**EXERCISE PROMPT**
Identify all lines below that hold "agent" and collect them.
(SUPPLIED MATERIAL)
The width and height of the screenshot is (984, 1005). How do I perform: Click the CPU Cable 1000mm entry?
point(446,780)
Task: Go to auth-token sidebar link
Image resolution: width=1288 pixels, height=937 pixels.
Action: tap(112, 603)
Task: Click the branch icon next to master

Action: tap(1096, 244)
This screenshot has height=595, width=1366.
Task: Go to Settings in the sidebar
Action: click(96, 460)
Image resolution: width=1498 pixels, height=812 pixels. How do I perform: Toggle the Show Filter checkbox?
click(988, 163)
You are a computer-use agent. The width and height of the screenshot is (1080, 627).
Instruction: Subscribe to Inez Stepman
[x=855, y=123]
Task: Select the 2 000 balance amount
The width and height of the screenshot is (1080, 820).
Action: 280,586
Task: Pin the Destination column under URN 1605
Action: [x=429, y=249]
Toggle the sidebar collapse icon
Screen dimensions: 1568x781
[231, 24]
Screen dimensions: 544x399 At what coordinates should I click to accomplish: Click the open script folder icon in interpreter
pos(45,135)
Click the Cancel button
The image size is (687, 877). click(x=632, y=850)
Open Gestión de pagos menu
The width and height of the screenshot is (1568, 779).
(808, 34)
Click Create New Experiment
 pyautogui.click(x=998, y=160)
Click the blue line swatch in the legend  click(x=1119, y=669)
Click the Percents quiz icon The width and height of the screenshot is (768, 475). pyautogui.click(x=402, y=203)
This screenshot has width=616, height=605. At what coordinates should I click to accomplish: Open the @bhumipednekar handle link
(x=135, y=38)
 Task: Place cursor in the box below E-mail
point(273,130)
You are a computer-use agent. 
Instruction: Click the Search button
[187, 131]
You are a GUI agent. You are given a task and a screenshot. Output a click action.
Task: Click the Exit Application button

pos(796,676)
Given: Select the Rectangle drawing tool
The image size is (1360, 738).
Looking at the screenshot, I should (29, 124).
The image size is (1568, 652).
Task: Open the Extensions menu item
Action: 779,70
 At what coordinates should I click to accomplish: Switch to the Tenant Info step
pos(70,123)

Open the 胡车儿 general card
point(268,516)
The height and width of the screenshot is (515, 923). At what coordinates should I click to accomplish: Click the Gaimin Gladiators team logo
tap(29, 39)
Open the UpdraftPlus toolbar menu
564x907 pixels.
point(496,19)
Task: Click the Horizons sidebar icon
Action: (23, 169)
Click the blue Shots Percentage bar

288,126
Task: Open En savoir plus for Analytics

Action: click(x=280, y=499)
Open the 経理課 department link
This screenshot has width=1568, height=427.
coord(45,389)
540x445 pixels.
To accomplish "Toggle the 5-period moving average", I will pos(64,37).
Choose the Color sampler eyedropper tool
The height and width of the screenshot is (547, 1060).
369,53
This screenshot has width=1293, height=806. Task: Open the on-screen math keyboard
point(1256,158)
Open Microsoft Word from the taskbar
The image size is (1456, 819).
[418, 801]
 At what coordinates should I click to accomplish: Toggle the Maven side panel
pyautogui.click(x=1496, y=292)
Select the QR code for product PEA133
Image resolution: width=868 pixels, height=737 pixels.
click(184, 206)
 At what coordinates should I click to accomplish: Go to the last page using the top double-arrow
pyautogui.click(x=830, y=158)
(End SUPPLIED MATERIAL)
**TASK RESULT**
You are a computer-use agent. The width and height of the screenshot is (1080, 627).
You are a computer-use agent. 
You are a GUI agent. You are given a task and a screenshot. Output a click action.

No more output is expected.